**** The data ****

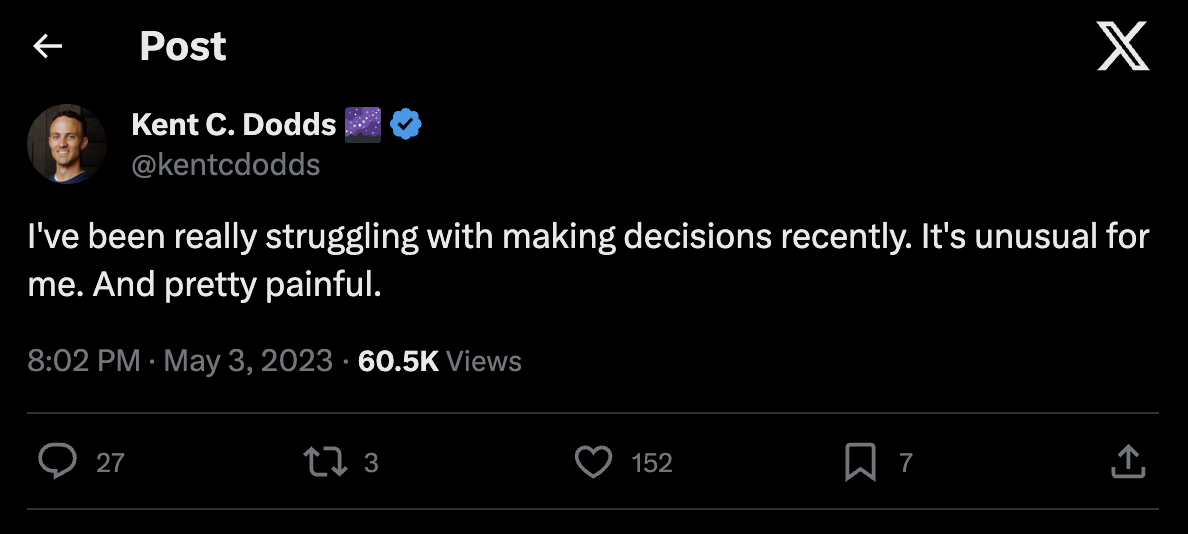This screenshot has width=1188, height=534.
Task: Click the reply count 27
Action: 110,463
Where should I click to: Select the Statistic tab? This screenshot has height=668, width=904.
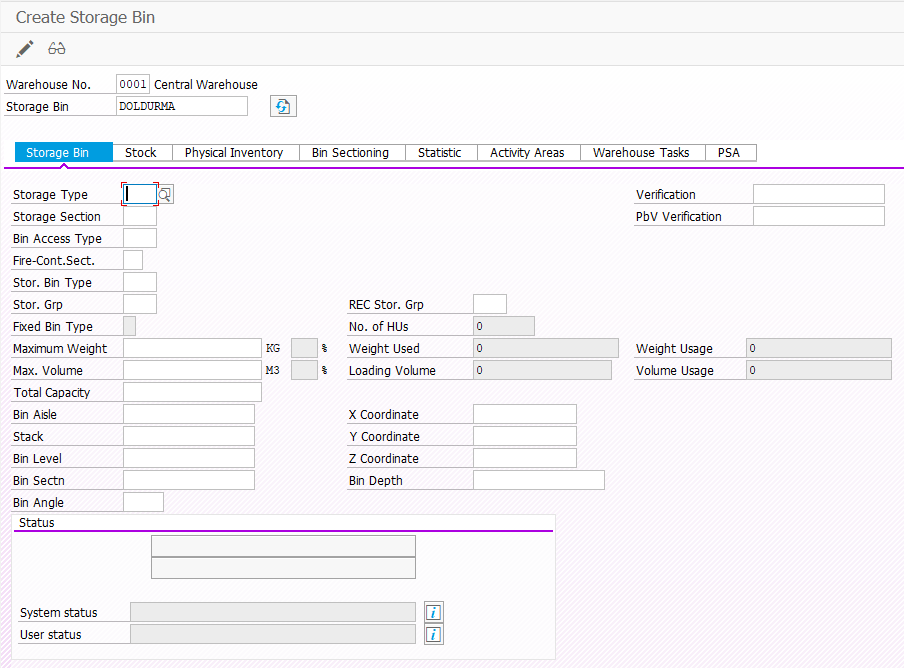tap(440, 153)
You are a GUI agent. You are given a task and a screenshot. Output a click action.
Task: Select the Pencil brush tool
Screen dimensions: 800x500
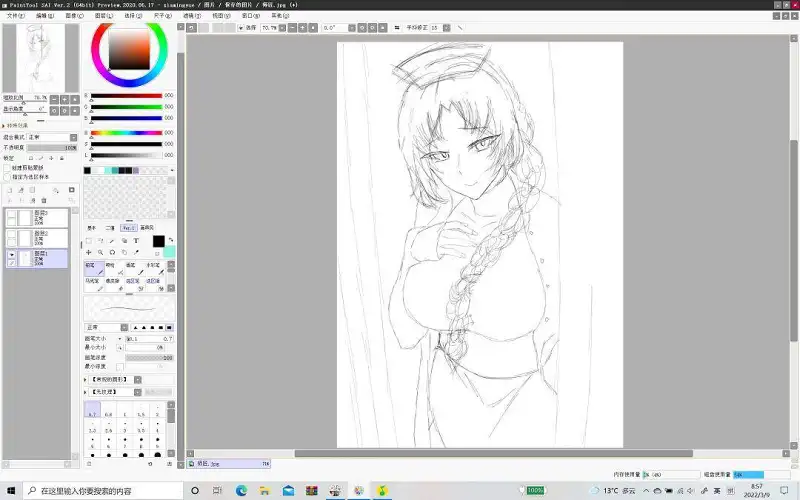click(x=94, y=268)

****

Work instruction –
The result is an exact copy of the lines from the one holding "Where should I" through the final line of the data above, both ends included, minus the pictures.

Answer box –
Where should I click to: Select the Statistic tab? This screenshot has height=668, width=904.
tap(440, 153)
You are a GUI agent. You are given a task and a screenshot. Output a click action.
Task: Select the Pencil brush tool
Screen dimensions: 800x500
click(x=94, y=268)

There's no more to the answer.